I guess. I happen to agree with your position to a large extent, in
that I use unix systems which are using 8859-1 (from my POV).
But then since I happen to really only use the ASCII compatible part,
if it's an octet string or UTF-8 becomes irrelevant. I don't have any
characters outside the ASCII range in usernames or passwords.
So it becomes academic. The only other argument would probably be that
the original implementations (for unix I believe) would have been using
octet strings, despite anything to the contrary in the spec.
Rather than have a new message defined now, we could simply define a
new error code which mean 'need octet string input'. Then on unix
machines, if either the username or password contained octets with
values >= 128 this error could be returned.
Then in a new draft define new messages and a new error. These being the
authentication forms with explicit interpretation as octet strings.
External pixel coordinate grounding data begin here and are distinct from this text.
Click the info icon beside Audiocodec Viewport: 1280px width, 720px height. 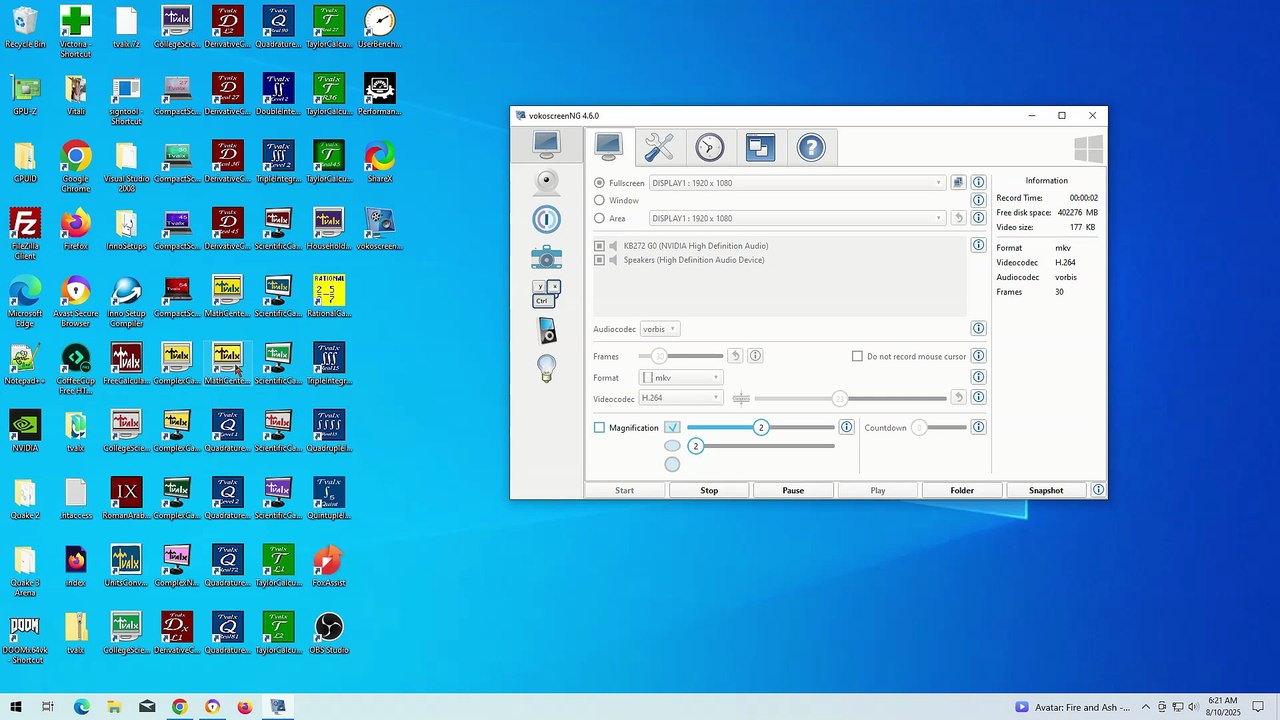(978, 328)
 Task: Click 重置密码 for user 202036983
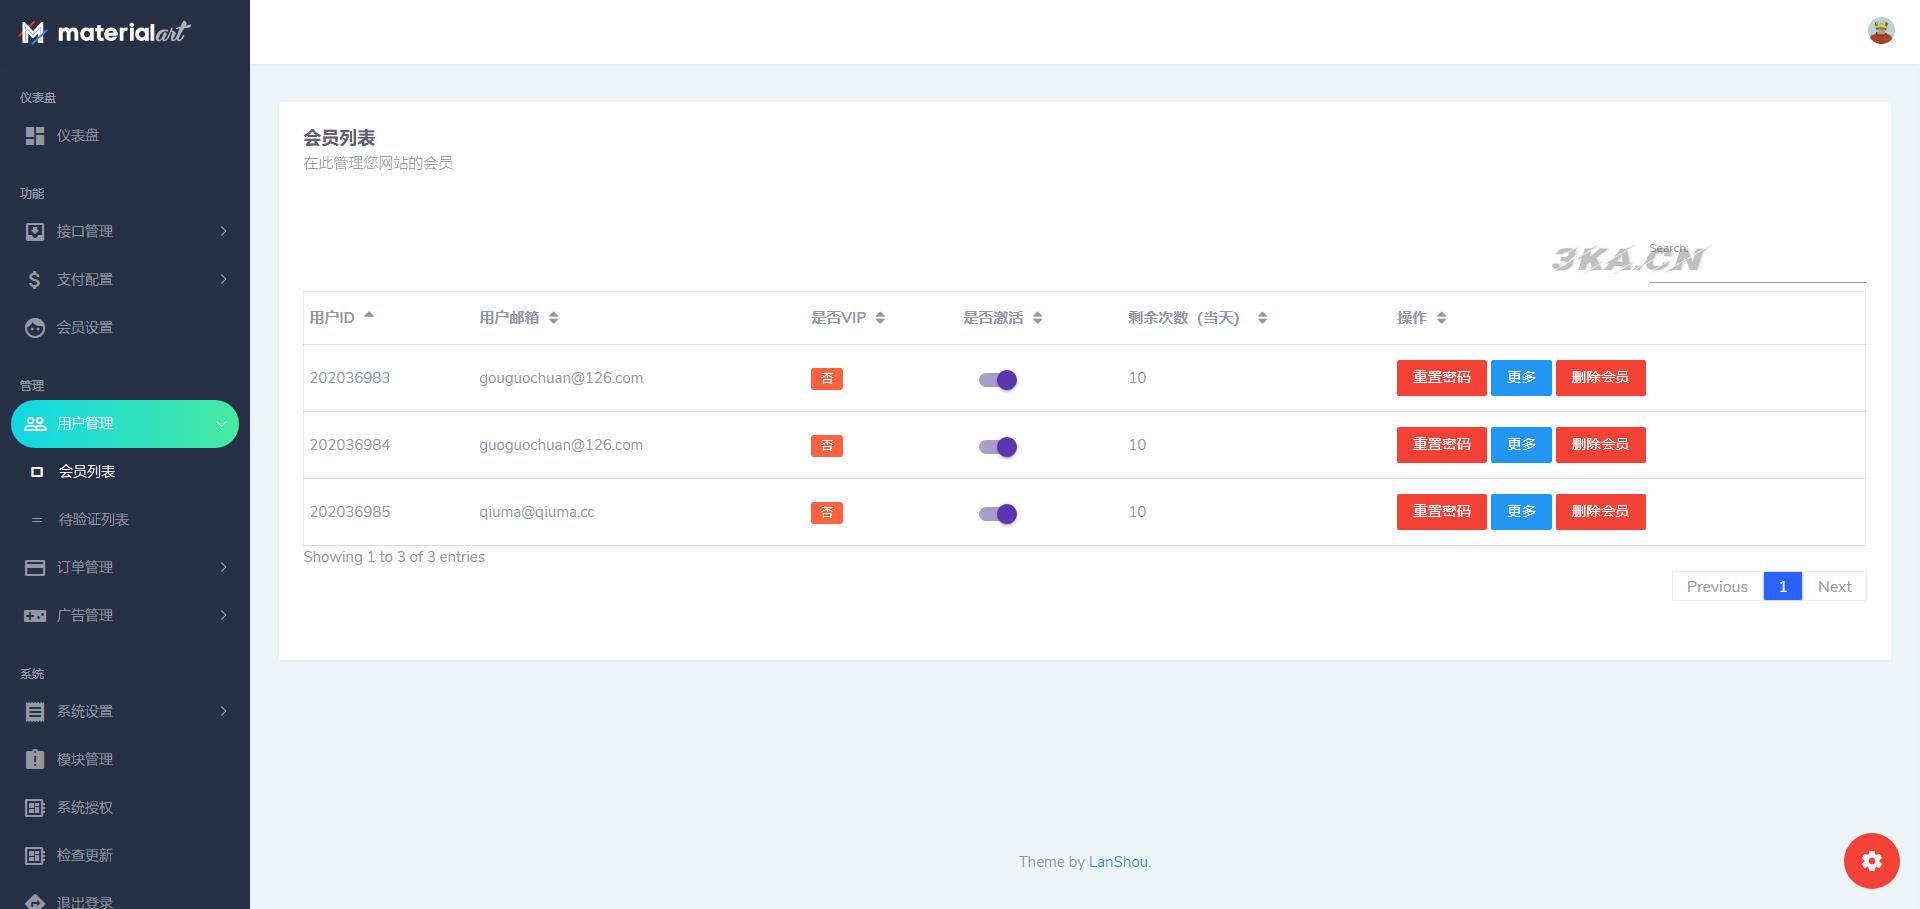(1441, 378)
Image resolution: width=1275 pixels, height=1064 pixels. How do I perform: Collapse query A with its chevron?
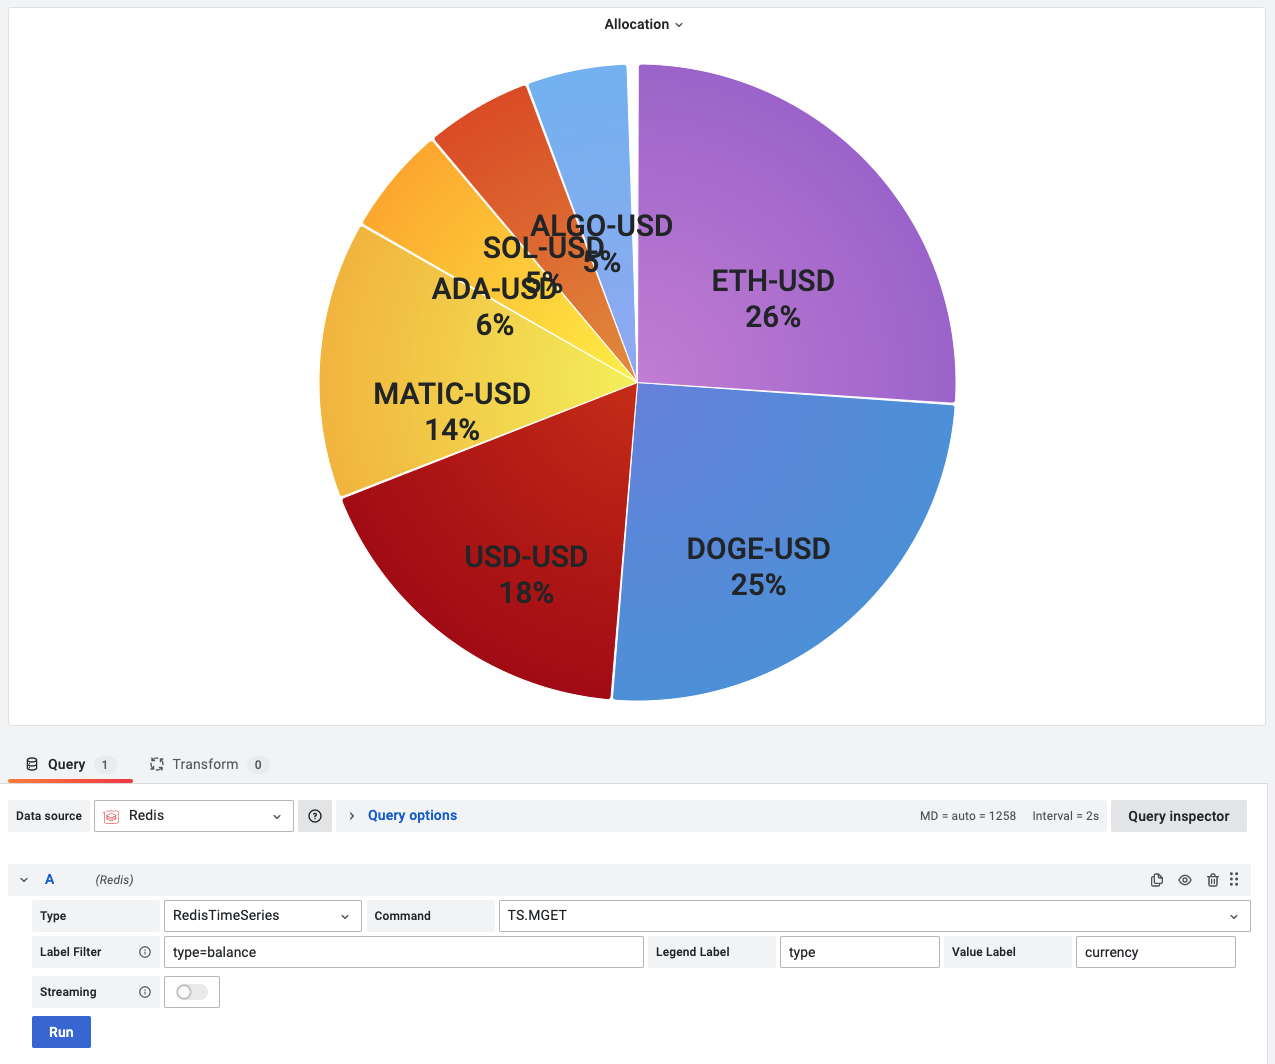click(x=23, y=879)
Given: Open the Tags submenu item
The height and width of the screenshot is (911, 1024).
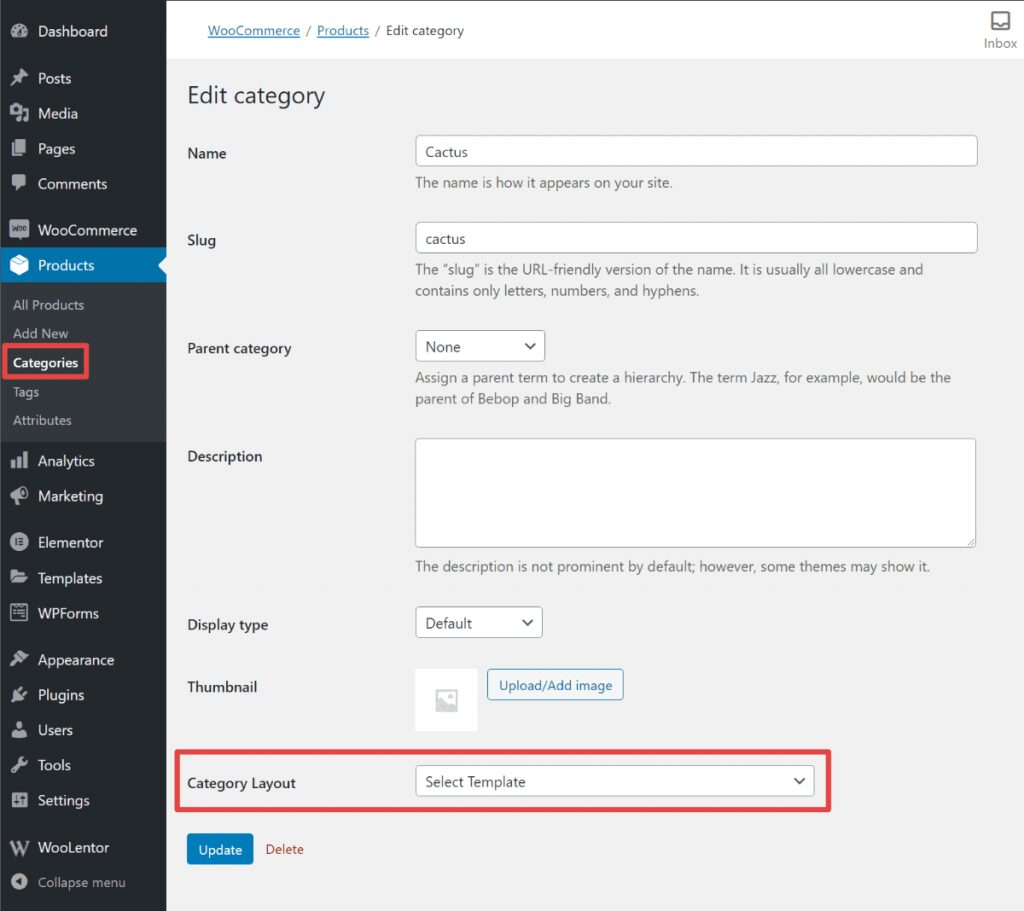Looking at the screenshot, I should 25,391.
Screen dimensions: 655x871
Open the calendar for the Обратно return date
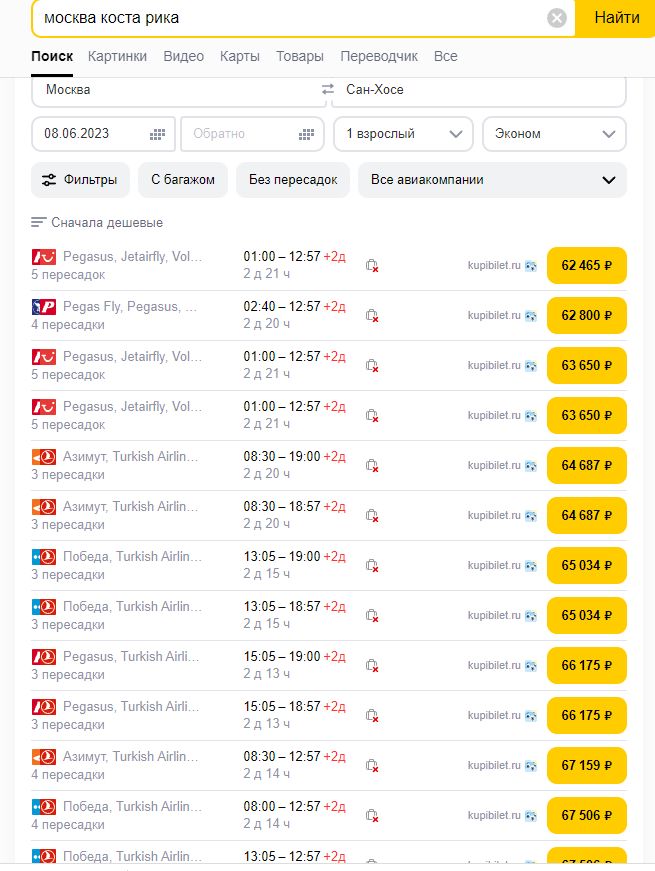(x=306, y=134)
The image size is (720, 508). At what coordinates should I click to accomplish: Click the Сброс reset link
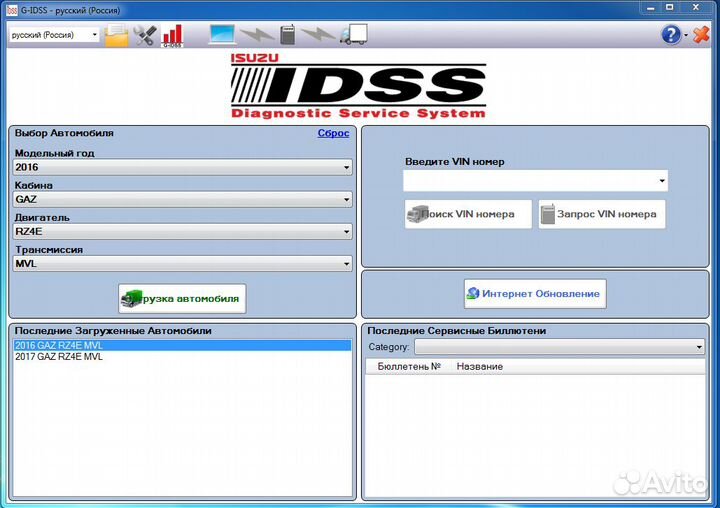coord(333,133)
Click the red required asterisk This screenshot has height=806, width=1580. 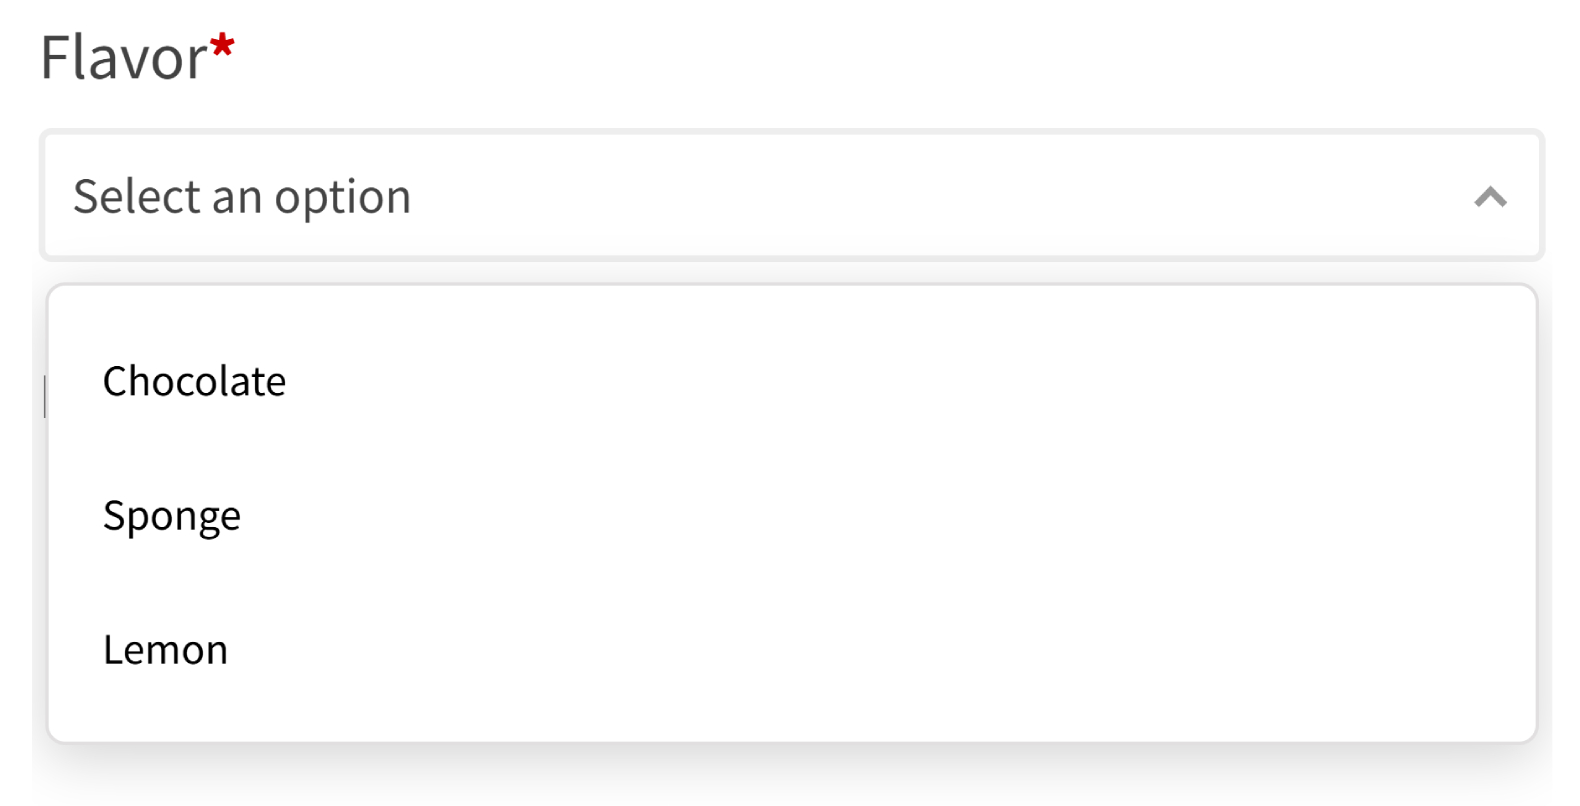coord(222,46)
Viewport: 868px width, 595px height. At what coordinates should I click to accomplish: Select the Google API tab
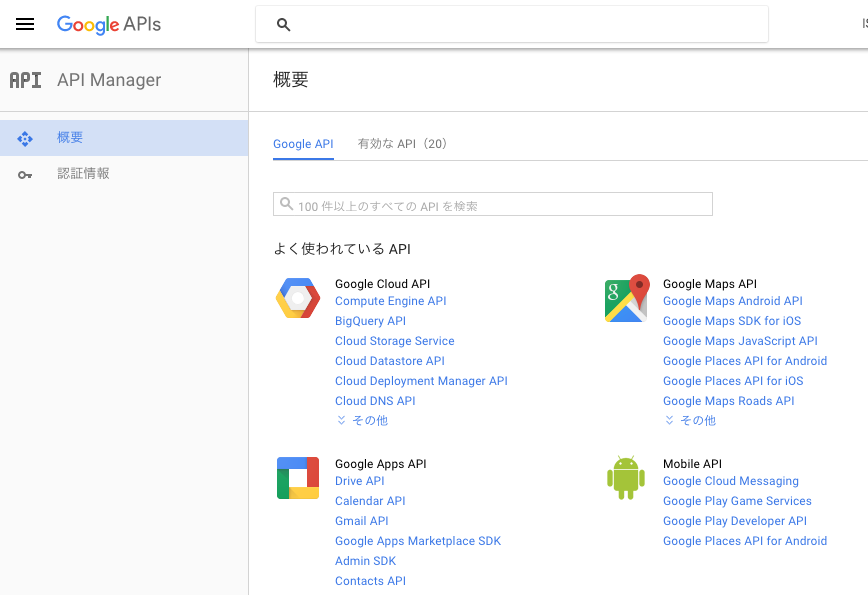tap(303, 144)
The error could be used to indicate 'need utf-8 string input' in case
some client way configured to start with the octet form. An alternate
is simply a client -> server message meaning subsequent auth messages
are octet strings. This would require client side config/choice to
send on a per server basis.
Mind, the approach of having configuration (at the client) to say what
the server charset is, seems simpler. In which case the client would
convert to the proper octet string, then just send the existing messages
but treating the fields as if they were defined as octets - i.e. possible
sequence which would be bad if interpreted as utf-8.